Precharged pneumatic: For those of you who thought my choice would be the Condor or Marauder, I’m sorry to disappoint you. I won’t have air to replenish a scuba tank or electricity or gasoline to power a compressor. I could take a hand pump, but that’s just one more piece of equipment that could break or need maintenance. Remember, I’m trying to make this as simple as possible with the least number of things that could go wrong.
The variable power of a multi-pump was one of the deciding factors. I don’t want a gun so powerful that my pellets rip through a critter and exit the other side. I want the ammo to stay inside and create a larger wound channel. This ensures that the animal will die faster.
One final thing that no on talks about is the shooter’s ability to operate the gun at lower levels that involve less stress. The Blue Streak (and the Benjamin 397 and 392) is already a very under-stressed airgun. But you have an ace up your sleeve if you own one of these in a survival situation.

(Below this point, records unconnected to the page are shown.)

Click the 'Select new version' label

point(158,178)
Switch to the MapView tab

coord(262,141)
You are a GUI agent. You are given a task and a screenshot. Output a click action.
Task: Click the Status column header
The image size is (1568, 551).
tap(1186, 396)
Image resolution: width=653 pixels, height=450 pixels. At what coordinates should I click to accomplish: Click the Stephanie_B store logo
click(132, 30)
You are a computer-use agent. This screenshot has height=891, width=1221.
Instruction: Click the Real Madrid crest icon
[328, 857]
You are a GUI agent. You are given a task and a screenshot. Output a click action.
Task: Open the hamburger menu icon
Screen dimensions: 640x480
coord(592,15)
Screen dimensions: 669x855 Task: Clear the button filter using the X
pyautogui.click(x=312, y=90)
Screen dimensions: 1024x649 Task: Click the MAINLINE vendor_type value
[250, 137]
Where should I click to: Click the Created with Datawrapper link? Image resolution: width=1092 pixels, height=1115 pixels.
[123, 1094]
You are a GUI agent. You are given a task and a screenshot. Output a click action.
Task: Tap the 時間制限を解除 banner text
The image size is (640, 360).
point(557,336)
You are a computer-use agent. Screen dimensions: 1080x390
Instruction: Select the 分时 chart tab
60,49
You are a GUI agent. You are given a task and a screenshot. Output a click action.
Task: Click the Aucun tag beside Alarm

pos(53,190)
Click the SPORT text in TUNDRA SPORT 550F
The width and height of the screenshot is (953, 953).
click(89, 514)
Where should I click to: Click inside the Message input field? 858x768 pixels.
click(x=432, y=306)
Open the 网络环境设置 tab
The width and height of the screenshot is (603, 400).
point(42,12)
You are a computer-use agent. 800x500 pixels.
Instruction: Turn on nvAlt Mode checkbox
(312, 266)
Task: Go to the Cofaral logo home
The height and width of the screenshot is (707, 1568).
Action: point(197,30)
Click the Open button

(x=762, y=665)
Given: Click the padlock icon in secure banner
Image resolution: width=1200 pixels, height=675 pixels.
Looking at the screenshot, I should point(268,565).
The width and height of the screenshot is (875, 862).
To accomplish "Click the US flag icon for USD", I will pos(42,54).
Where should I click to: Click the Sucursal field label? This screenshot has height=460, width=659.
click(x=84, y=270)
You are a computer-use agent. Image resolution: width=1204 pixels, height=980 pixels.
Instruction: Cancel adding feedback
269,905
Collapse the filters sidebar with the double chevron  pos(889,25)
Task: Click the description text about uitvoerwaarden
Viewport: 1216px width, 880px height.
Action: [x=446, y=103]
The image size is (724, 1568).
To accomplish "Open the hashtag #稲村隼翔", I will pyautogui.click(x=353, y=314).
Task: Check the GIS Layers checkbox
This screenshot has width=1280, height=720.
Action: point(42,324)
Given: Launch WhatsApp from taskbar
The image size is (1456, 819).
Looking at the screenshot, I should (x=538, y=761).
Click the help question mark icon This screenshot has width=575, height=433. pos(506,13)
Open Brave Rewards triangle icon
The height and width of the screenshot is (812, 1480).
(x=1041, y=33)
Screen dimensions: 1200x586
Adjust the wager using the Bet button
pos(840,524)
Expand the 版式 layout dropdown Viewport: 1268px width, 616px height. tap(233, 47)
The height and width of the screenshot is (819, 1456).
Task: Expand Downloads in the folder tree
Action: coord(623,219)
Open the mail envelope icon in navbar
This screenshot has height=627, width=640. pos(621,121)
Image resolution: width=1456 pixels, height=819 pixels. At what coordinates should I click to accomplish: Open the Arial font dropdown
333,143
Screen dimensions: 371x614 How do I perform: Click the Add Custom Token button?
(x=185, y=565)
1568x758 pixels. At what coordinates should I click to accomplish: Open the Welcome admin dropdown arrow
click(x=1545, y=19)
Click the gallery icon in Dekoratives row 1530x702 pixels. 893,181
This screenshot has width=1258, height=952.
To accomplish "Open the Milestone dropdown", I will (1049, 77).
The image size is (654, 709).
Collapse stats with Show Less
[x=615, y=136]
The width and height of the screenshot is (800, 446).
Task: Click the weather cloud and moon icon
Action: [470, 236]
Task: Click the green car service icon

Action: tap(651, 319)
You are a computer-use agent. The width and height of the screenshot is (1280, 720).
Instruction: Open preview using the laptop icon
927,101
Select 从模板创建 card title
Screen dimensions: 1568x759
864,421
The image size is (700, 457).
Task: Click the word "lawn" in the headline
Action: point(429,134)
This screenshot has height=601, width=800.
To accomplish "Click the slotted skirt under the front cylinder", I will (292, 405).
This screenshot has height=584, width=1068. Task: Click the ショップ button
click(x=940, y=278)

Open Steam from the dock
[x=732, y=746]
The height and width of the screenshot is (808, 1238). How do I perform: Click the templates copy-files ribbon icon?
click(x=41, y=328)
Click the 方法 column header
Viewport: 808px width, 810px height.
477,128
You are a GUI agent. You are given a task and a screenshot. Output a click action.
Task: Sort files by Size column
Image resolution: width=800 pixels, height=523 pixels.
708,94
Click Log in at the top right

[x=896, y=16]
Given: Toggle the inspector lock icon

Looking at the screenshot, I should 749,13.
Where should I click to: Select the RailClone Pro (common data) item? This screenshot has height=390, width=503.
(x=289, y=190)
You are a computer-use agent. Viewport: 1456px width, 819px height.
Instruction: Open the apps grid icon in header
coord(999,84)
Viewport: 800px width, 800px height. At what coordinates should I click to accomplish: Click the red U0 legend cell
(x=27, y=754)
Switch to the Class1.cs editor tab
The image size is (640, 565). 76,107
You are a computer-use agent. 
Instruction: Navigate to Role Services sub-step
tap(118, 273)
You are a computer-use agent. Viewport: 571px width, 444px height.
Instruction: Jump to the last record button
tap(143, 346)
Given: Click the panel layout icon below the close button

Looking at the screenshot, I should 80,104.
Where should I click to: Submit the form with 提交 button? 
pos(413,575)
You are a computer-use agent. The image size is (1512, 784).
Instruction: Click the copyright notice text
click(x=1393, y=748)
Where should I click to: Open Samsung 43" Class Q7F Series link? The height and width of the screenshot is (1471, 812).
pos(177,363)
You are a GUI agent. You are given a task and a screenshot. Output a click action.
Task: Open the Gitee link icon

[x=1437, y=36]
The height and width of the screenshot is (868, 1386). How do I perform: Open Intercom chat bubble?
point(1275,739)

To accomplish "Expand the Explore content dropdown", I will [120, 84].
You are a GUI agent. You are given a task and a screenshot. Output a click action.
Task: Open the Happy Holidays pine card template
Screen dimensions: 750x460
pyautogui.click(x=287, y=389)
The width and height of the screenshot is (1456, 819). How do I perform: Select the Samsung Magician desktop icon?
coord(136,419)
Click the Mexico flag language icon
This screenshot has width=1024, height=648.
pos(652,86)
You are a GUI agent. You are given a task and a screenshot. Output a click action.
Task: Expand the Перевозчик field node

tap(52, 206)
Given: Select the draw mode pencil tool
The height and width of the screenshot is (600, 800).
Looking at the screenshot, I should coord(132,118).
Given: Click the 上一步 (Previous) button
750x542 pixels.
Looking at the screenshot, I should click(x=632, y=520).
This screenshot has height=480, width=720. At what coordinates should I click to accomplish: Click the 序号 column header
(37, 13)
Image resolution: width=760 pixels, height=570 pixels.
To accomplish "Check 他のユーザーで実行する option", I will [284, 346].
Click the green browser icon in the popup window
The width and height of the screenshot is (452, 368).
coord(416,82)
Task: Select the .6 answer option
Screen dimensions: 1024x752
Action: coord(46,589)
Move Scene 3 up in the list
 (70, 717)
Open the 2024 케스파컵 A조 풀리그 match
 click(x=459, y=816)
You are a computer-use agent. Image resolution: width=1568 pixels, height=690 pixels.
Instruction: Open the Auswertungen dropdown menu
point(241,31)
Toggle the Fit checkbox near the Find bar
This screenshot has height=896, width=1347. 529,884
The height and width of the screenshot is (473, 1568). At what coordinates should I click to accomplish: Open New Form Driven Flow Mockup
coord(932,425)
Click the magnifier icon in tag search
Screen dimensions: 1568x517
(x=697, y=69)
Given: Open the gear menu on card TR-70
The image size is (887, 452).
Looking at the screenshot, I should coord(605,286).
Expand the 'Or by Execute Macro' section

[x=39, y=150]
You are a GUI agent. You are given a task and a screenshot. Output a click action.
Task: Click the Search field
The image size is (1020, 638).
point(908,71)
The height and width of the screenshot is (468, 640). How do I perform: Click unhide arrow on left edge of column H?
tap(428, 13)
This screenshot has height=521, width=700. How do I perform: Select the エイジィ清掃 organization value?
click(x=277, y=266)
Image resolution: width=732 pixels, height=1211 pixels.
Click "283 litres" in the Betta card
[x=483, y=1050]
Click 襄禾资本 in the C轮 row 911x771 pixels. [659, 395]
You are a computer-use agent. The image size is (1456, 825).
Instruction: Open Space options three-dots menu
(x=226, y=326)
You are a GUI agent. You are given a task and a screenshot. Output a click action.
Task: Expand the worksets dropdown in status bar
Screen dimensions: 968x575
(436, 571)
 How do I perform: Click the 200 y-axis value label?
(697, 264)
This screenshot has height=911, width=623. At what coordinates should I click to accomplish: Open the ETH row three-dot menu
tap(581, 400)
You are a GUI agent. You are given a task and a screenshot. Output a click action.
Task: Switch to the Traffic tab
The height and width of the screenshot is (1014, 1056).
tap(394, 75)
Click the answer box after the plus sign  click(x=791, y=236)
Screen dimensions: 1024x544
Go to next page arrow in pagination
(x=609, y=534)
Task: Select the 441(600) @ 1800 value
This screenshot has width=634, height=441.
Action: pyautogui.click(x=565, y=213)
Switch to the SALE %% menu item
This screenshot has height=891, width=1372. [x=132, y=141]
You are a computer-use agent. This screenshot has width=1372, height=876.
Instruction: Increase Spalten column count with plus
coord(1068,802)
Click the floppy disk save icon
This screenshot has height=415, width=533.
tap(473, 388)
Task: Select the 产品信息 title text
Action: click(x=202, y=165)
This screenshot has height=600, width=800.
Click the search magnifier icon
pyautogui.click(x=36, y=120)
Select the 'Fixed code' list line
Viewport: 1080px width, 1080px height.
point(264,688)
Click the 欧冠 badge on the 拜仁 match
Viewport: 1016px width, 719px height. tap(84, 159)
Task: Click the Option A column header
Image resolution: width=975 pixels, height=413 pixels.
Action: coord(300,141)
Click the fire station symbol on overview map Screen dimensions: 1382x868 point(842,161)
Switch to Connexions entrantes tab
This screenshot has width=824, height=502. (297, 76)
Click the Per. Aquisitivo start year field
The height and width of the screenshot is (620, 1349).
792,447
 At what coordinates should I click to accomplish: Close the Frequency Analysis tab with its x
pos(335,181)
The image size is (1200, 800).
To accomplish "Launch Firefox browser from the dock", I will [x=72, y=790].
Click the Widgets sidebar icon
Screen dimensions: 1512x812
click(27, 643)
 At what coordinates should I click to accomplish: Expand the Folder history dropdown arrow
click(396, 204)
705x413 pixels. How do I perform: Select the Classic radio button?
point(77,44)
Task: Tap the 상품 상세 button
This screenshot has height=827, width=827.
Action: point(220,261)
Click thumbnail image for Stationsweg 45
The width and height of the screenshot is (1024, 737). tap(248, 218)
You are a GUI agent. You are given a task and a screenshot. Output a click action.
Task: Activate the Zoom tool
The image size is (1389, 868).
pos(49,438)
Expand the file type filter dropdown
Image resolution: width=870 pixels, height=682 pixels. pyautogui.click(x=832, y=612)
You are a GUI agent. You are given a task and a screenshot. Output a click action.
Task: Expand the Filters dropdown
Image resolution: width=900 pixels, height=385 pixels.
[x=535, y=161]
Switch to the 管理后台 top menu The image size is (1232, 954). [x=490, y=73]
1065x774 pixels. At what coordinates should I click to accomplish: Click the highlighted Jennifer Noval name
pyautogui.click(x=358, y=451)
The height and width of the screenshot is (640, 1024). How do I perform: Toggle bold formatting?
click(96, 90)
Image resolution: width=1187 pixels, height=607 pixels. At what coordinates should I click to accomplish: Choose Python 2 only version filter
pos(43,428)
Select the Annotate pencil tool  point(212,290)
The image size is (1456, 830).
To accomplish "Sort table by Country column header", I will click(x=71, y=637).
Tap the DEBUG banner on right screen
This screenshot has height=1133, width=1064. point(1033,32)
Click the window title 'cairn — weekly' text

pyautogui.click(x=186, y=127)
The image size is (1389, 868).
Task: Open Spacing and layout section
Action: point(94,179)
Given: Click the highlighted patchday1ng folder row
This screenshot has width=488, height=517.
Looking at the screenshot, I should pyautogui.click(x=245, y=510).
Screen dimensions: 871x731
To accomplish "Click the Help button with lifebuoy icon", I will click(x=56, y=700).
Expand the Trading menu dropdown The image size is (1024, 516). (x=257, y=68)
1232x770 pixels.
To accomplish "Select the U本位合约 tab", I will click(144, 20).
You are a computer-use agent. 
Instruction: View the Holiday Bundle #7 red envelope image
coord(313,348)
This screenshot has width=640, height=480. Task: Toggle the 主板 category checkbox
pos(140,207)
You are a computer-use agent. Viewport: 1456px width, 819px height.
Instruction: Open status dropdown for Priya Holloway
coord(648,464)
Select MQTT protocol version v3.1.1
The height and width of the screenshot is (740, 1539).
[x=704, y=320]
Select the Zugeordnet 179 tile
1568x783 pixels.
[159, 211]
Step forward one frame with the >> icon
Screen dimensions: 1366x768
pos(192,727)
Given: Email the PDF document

Remember that nick I mentioned on the compression seal of the springer? There’s probably no less chance of nicking the seal on the pump head of a multi-pump pneumatic. What you do with a multi-pump pneumatic, you can’t do with a springer…pump it more times. So, if your multi-pump pneumatic seal leaks a little–but you can add more strokes to compensate for that leak–you’re back where you want to be.
What else would I want/need?
Pellets! I can easily pop out 1,000 pellets on a weekend, but I could make that many last a year or more. My first choice would be Crosman Premiers, as they deliver very consistent velocities.
I’d also like to take a sharp knife, a multi-tool and a flashlight. I could get along without these, but they’d be nice to have.
Which gun and what equipment would you take to your deserted island?